The attraction is located on Mount Qixing in Zhangjiajie Nature Park, in southwestern China’s Hunan province, an area famous for its complex terrain and diverse landforms.
This particular climbing trail is via ferrata-style, built on the rock wall of a mountain using steel handrails, footrests, tethers and cables to enable people to climb the steep rock walls.
“The feet in this video are mine, and that kid is my son,” said He Qian, whose Tianti climbing video went viral on Douyin, TikTok’s sister app in China.
He’s video, in which she showed her feet on the ladder and then slowly panned over to her nine-year-old son sitting on the ladder calmly, gathered hundreds of likes.
He Qian runs a B&B nearby, where she also helps people book tickets for the new attraction.
The sky-high attraction in Zhangjiajie receives an average of more than 1,200 tourists per day, according to state-run media outlet CCTV. It has become so popular there was once even a “people jam” in the air.
Zhangjiajie Ferrata has since become a hot trending topic on Chinese social media, with videos like He Qian’s showing breathtaking POVs on the ferrata and the ladder — attracting tens of thousands of likes and shares.
“My hands are full of sweat just watching it!” one commenter wrote under another viral post.
“I wouldn’t try even if someone gives me 10 million,” one commented on Douyin.

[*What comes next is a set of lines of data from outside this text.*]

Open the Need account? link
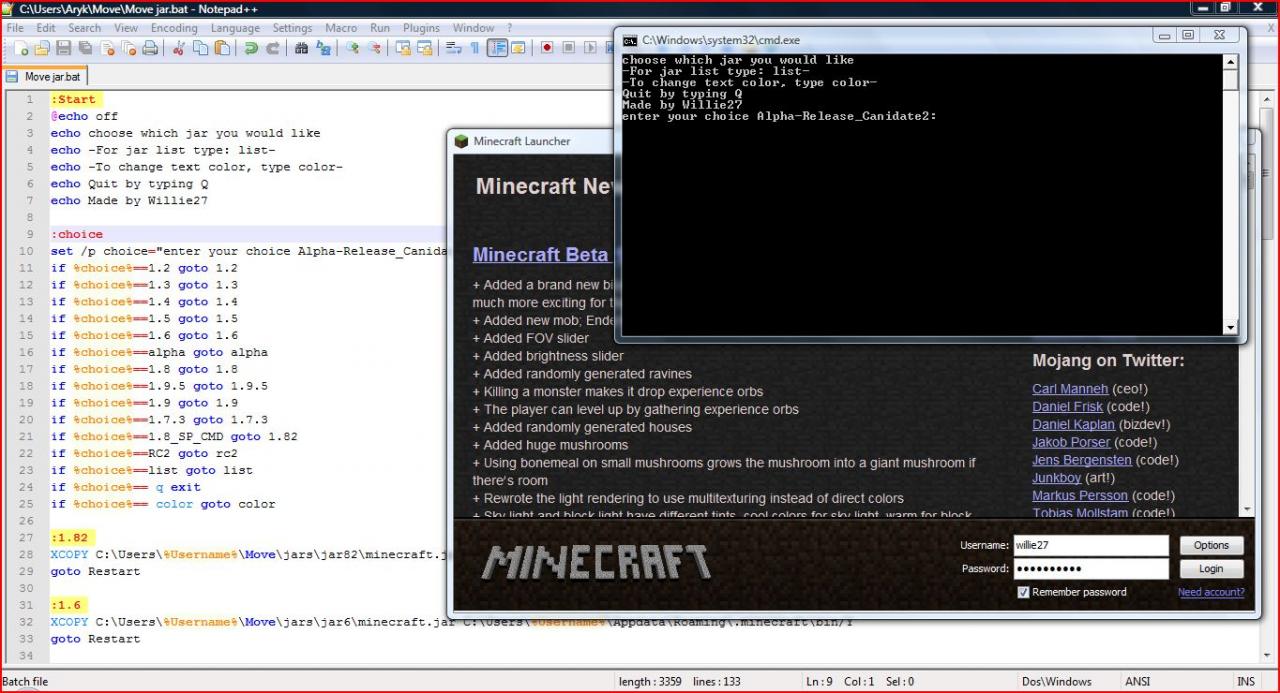1211,592
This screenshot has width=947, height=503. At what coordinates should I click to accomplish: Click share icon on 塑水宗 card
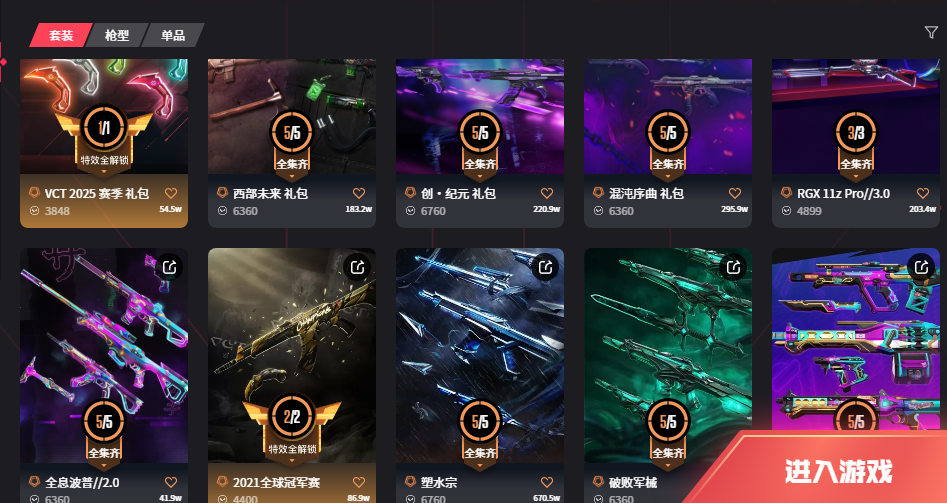545,266
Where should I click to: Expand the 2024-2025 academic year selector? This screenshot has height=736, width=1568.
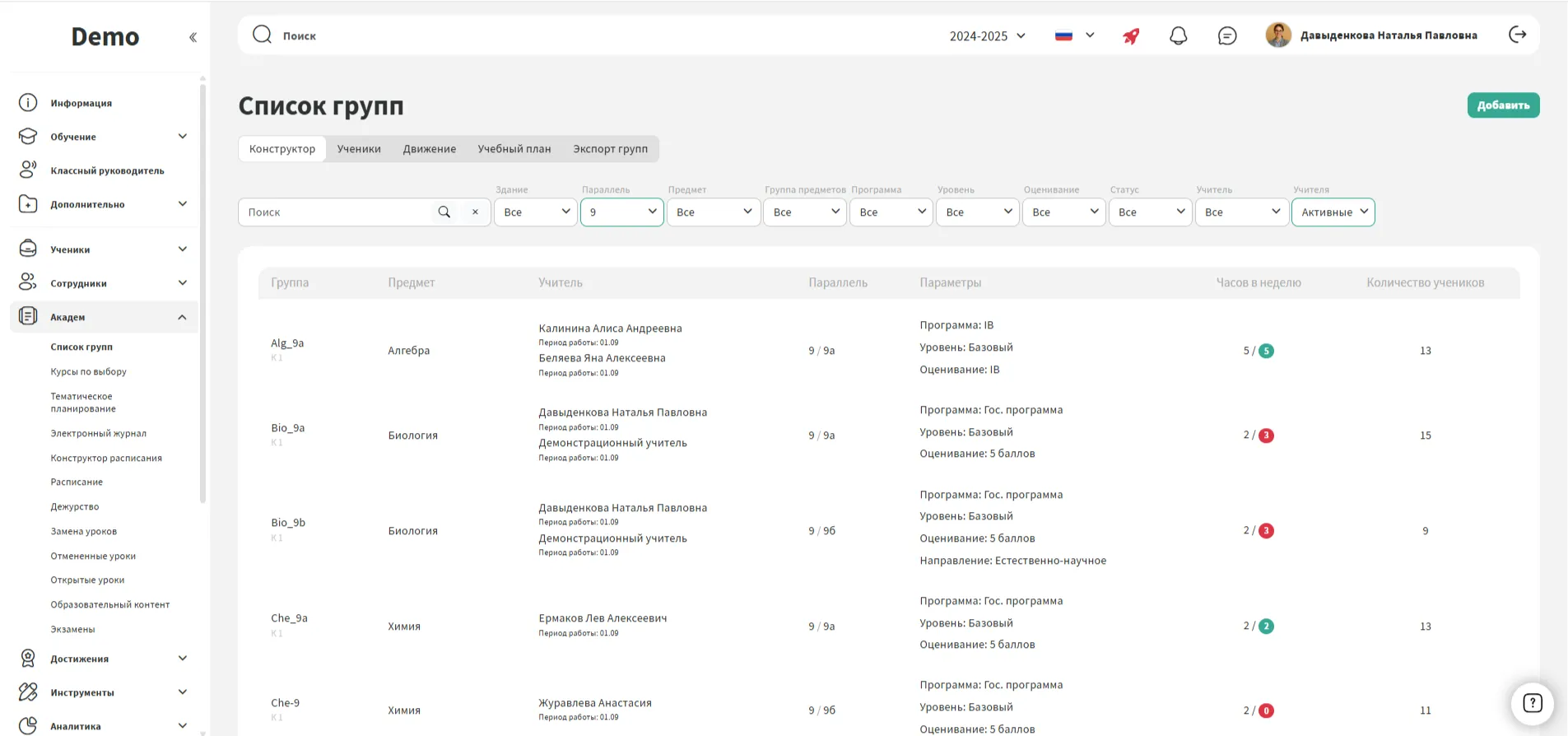click(987, 36)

Yuan Xiaorui, marketing supervisor of Qixing Adventure, the company that operates the attraction on Mount Qixing, told CNN that the three-hour via ferrata experience costs 580 yuan ($80).
“The whole process will be accompanied by coaches,” Yuan said. “Clients are also equipped with helmets, safety belts, and buffer bags (hiking backpacks).”
Yuan added that the whole area is regularly inspected and “any problems found would be eliminated in a timely manner.”
The number of people participating in outdoor sports in China has exceeded 400 million as of August, 2024, according to CCTV.
Other sky-high attractions are proving successful around the country, including a death-defying $56 cup of coffee at a cliffside cafe with views of Taiwan and the world’s “most inconvenient convenience store” that provides supplies to hikers suspended off the side of a mountain in Hunan province.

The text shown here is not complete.